- [Written instruction]: Count the lines in the data below that contain the string "sidebar". Reply with the number only.

(Element and text location data)
(begin)

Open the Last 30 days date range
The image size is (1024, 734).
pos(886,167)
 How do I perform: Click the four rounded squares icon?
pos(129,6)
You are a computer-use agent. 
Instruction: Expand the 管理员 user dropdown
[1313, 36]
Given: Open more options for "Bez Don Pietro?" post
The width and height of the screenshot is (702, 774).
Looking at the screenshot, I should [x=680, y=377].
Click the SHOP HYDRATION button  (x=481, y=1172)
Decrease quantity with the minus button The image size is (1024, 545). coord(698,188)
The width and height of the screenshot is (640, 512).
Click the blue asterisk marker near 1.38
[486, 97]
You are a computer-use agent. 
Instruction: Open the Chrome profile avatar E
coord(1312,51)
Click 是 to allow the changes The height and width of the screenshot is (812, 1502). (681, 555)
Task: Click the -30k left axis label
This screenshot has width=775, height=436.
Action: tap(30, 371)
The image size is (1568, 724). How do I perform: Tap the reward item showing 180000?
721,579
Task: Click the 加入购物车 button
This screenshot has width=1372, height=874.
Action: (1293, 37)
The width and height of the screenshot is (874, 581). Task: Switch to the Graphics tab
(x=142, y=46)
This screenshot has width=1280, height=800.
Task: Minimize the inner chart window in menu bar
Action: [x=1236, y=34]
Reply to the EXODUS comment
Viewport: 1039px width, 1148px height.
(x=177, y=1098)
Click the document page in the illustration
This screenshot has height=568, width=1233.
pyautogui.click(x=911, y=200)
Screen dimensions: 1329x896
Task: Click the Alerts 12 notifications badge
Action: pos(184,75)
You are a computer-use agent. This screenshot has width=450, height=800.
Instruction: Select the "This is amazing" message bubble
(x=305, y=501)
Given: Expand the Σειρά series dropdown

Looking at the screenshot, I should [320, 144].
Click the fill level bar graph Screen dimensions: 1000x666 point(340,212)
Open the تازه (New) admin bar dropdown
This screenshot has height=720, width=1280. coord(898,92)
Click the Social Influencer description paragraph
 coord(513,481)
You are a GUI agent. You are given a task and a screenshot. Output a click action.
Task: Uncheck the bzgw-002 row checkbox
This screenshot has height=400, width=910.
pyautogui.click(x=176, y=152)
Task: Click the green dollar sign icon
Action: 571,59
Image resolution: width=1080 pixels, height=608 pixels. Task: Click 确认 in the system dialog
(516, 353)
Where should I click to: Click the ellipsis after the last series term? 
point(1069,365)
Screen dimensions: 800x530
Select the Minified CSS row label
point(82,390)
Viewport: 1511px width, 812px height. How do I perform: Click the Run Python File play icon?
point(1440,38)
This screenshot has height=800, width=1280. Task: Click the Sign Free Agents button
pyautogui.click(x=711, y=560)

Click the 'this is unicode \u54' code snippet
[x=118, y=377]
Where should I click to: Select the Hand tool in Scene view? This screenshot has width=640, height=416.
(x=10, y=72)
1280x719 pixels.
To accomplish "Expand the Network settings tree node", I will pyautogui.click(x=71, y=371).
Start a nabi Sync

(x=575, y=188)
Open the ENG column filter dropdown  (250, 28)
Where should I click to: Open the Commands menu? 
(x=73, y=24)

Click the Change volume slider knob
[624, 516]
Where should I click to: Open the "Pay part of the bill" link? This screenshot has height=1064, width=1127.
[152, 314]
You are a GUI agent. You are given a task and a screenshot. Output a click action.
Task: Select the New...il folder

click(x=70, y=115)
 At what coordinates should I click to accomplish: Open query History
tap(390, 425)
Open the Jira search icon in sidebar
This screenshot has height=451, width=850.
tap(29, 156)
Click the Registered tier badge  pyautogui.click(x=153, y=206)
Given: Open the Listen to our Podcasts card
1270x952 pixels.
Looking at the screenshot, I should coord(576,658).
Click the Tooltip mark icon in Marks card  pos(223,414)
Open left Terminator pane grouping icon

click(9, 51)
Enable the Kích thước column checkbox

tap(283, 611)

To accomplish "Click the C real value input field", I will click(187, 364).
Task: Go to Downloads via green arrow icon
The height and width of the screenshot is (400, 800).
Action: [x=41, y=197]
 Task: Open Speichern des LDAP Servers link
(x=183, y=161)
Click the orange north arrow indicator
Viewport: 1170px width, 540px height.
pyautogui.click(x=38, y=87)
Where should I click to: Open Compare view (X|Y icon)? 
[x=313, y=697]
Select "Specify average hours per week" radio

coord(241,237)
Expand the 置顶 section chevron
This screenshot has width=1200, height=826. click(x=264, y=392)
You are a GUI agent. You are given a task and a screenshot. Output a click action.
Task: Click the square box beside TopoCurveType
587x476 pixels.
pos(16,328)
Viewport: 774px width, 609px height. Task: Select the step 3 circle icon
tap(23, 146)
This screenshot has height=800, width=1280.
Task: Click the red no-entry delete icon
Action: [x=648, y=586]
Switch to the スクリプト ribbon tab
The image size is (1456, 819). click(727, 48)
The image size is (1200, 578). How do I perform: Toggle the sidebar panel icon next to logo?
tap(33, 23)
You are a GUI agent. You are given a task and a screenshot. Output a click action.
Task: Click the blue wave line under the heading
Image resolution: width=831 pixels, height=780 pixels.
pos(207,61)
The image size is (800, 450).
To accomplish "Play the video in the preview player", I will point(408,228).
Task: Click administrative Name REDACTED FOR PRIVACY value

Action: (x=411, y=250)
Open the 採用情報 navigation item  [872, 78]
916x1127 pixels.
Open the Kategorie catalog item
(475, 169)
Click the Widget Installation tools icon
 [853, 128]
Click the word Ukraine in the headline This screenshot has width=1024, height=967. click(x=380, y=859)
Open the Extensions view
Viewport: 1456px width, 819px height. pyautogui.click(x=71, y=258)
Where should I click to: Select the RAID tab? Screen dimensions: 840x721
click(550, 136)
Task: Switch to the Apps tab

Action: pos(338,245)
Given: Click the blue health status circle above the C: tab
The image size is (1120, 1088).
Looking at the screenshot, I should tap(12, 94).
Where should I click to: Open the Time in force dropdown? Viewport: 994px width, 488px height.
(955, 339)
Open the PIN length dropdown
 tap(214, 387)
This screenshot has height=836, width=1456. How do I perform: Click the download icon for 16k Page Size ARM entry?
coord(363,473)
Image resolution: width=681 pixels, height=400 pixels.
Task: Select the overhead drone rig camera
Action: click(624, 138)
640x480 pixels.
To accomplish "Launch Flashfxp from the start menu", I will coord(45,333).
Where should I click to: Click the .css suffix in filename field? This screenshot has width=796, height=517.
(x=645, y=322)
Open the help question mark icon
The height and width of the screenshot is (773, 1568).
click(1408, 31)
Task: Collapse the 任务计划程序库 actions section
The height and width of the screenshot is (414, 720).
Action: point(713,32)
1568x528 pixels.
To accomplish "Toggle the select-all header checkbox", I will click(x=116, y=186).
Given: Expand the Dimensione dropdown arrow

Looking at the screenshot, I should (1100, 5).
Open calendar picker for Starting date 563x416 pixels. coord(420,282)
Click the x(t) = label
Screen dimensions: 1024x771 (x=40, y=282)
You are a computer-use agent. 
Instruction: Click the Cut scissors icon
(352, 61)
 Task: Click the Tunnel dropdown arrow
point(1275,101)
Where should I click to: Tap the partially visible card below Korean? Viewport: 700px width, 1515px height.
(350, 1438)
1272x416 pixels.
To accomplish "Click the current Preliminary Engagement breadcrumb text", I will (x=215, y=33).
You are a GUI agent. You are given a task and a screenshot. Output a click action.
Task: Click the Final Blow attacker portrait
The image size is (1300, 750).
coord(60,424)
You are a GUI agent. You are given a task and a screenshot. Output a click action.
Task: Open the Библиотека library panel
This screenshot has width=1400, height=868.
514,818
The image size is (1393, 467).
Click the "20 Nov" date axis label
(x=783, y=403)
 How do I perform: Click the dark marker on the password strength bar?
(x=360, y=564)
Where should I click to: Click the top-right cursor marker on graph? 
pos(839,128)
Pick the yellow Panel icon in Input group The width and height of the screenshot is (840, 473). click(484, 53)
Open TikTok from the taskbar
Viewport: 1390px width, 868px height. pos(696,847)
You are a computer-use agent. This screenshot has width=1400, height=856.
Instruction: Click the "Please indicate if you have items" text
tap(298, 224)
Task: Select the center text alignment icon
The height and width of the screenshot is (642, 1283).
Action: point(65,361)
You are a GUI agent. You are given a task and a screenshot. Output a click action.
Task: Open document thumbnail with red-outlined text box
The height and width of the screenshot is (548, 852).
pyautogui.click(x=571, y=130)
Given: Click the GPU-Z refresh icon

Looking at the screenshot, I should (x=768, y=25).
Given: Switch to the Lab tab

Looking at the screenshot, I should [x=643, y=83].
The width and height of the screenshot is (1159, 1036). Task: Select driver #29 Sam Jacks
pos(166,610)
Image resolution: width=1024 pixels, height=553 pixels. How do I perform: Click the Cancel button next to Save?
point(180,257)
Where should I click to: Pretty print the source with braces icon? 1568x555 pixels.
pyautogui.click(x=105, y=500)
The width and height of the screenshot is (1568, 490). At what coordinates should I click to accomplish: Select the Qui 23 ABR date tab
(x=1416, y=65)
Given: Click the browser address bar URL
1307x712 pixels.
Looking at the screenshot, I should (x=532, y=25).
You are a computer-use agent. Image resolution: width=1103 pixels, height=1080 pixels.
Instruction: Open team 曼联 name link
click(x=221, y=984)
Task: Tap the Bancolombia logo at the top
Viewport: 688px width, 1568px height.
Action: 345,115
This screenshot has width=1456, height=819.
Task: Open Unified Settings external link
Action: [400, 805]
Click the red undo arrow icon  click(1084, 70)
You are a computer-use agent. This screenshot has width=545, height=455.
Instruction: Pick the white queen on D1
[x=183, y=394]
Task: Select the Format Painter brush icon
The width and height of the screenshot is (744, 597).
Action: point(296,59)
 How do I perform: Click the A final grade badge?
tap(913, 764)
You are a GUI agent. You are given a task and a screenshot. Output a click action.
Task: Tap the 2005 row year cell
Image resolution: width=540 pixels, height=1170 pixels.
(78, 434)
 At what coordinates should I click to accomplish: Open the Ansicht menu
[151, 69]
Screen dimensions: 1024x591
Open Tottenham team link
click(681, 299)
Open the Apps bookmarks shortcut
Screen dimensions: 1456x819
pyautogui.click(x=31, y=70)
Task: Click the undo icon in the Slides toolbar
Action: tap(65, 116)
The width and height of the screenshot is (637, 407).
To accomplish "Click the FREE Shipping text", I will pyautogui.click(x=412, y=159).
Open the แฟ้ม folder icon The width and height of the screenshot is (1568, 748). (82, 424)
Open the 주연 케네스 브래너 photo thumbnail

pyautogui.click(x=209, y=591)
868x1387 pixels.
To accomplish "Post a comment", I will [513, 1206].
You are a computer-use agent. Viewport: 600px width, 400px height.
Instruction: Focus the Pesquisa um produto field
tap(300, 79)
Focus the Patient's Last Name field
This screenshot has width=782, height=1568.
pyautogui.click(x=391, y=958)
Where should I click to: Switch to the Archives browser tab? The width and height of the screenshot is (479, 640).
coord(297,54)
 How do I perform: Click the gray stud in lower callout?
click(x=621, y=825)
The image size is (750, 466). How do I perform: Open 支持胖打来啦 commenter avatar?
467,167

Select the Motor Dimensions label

(end)

- [Expected answer]: 2